* **PROBLEM REQUIREMENTS**:
Retype the whole listing below exactly, keeping every picture out of it.

* **THE RECORDS**:

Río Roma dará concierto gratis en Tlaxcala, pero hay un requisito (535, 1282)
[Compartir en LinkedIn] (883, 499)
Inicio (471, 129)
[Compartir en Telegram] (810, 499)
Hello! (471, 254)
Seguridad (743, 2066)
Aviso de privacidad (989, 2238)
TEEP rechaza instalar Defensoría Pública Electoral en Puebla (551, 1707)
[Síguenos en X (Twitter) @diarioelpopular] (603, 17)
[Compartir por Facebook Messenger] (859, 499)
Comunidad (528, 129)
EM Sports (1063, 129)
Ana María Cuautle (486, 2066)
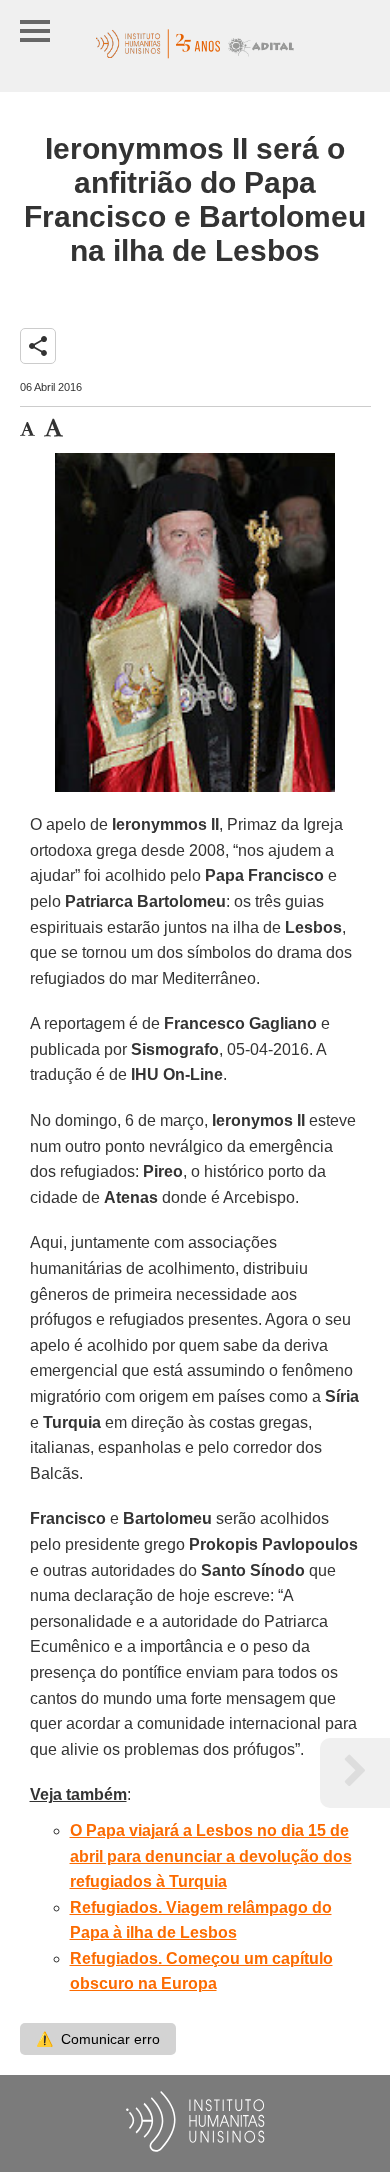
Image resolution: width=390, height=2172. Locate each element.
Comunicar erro (98, 2039)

* **REPLY TO THE EXERCISE**:
Río Roma dará concierto gratis en Tlaxcala, pero hay un requisito (535, 1282)
[Compartir en LinkedIn] (883, 499)
Inicio (471, 129)
[Compartir en Telegram] (810, 499)
Hello! (471, 254)
Seguridad (743, 2066)
Aviso de privacidad (989, 2238)
TEEP rechaza instalar Defensoría Pública Electoral en Puebla (551, 1707)
[Síguenos en X (Twitter) @diarioelpopular] (603, 17)
[Compartir por Facebook Messenger] (859, 499)
Comunidad (528, 129)
EM Sports (1063, 129)
Ana María Cuautle (486, 2066)
Image resolution: width=390, height=2172. Locate each element.
Comunicar erro (98, 2039)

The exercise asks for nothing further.